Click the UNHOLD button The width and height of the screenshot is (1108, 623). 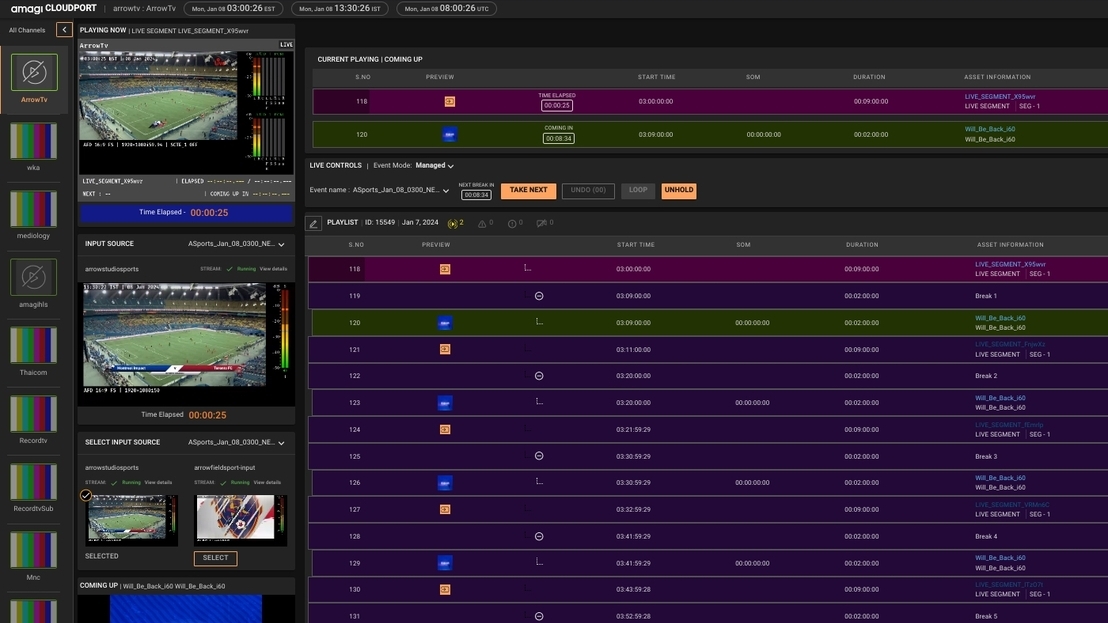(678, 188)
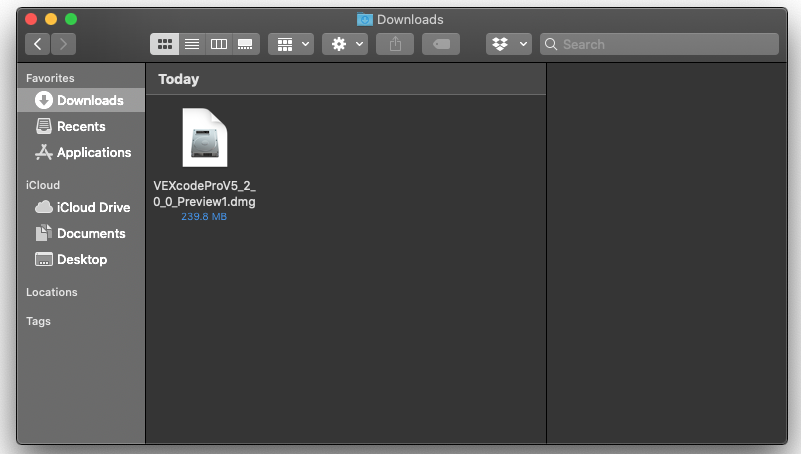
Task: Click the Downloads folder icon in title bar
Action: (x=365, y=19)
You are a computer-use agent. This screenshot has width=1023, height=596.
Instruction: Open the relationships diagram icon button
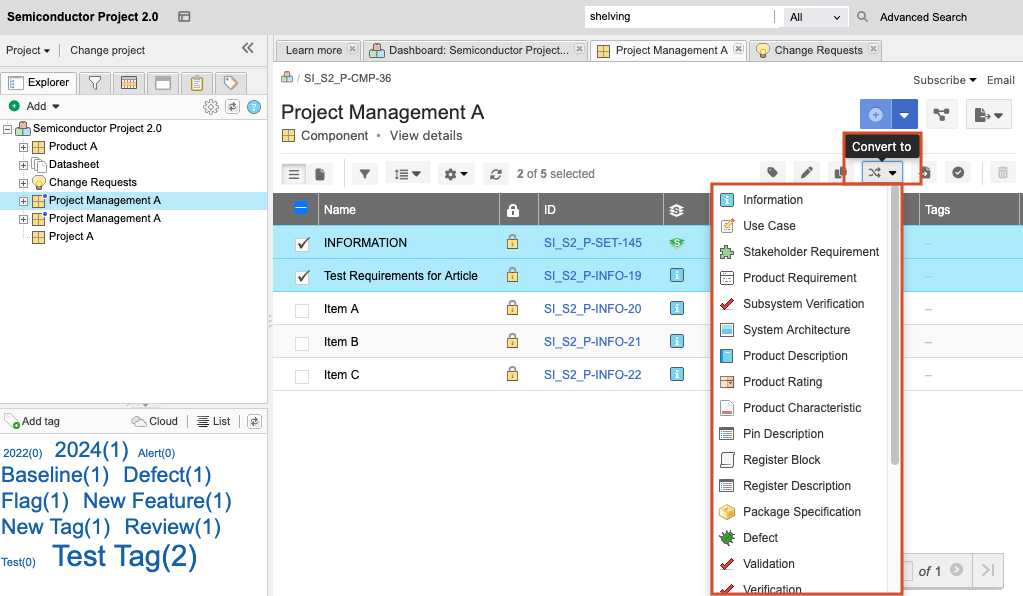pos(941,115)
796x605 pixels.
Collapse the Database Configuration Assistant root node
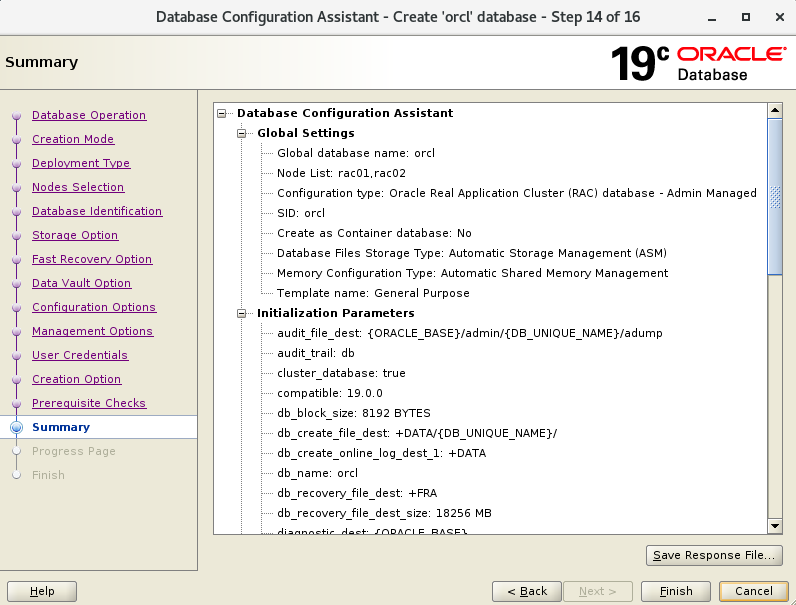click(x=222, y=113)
######
Could you reproduce exactly, and only, the lines from the one containing "Instruction: Open the" through the end of the records above, both included, while leaving out the pictures?

Instruction: Open the relationships diagram icon button
pos(941,115)
796x605 pixels.
Collapse the Database Configuration Assistant root node
click(x=222, y=113)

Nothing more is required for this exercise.